Thursday of the Fourth Week of Easter

One sometimes hears the complaint from Catholics – especially of my generation, confirmed before or during Vatican II – that they never had a “personal relation” with Jesus. I confess I find that hard to understand, as everything in our Catholic education was focused around precisely that relation. We had sacramental communion with Our Lord – His “Body and Blood, Soul and Divinity.” When we returned from Communion, and, kneeling, buried our heads in our little hands, we were encouraged to listen and converse with the Eucharistic Lord we had just received. In the confessional, we confronted – in the darkness – the Crucified Lord whom our sins had wounded, and who absolved us of them.

Yet perhaps more now than then there is a tendency to read the Gospels and then set out to do the things we see recommended – or commanded there – quite without realizing that we are disciples of Jesus, and, as such, live and die in union with Him. Living with and in Him, we are given missions from the Master, who has chosen us. That means we are sent by Him – we do not choose ourselves, nor choose Him, nor do we give ourselves our missions. And having been sent by Him, we go “in His Name” – and that which befalls us will mirror that which befell Him. Some will understand and hear the words of life we live and preach; but others – perhaps most – will hear for a bit, but then gladly turn away from us, and even against us. That is, away from Him Who sent us, and against Him Who sent us.

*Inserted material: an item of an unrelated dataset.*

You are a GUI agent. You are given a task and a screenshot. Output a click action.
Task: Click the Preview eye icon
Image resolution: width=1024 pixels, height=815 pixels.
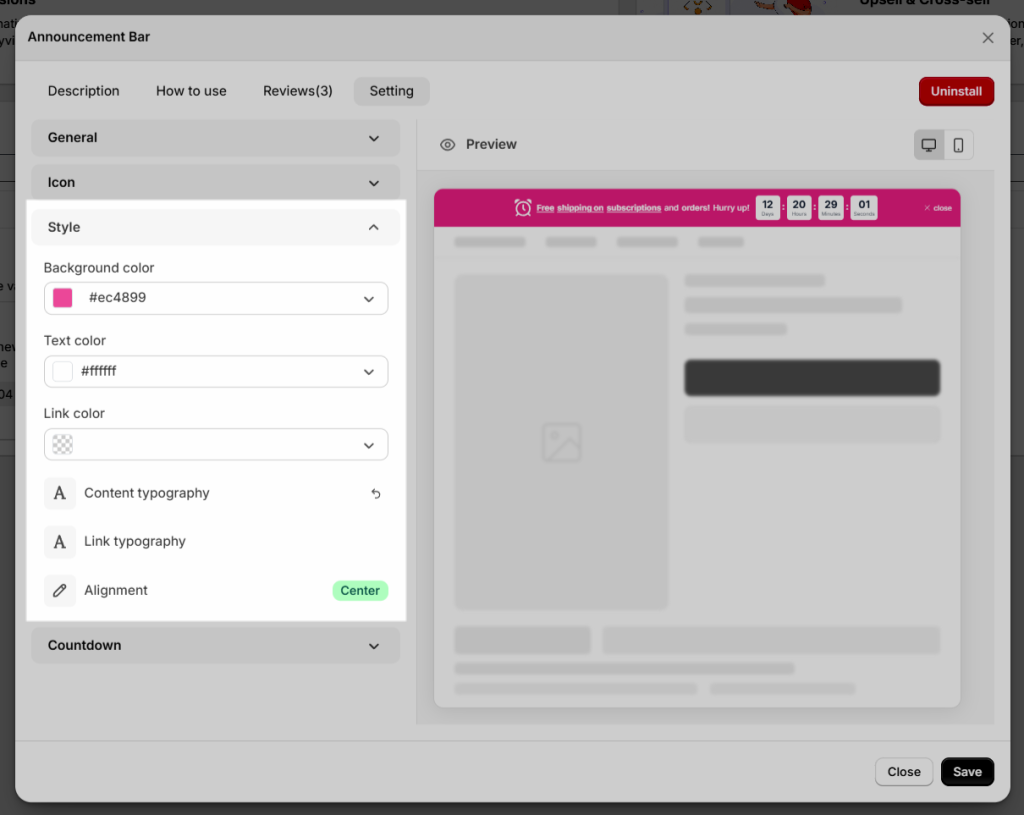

“No slave is greater than His master, nor any messenger, greater than the one who sent Him.” Sober words. But Jesus immediately follows them by saying: “blessed are you if you do it.” Blessed! To share the destiny, and the lot, of the Son of God – what greater blessing can there be? The one thing we must avoid at all costs is success, since we are following a Crucified Lord, who is known by His wounds after his Resurrection. Maybe that’s why so many people have instinctively avoided a “personal relation” with Him! It costs everything.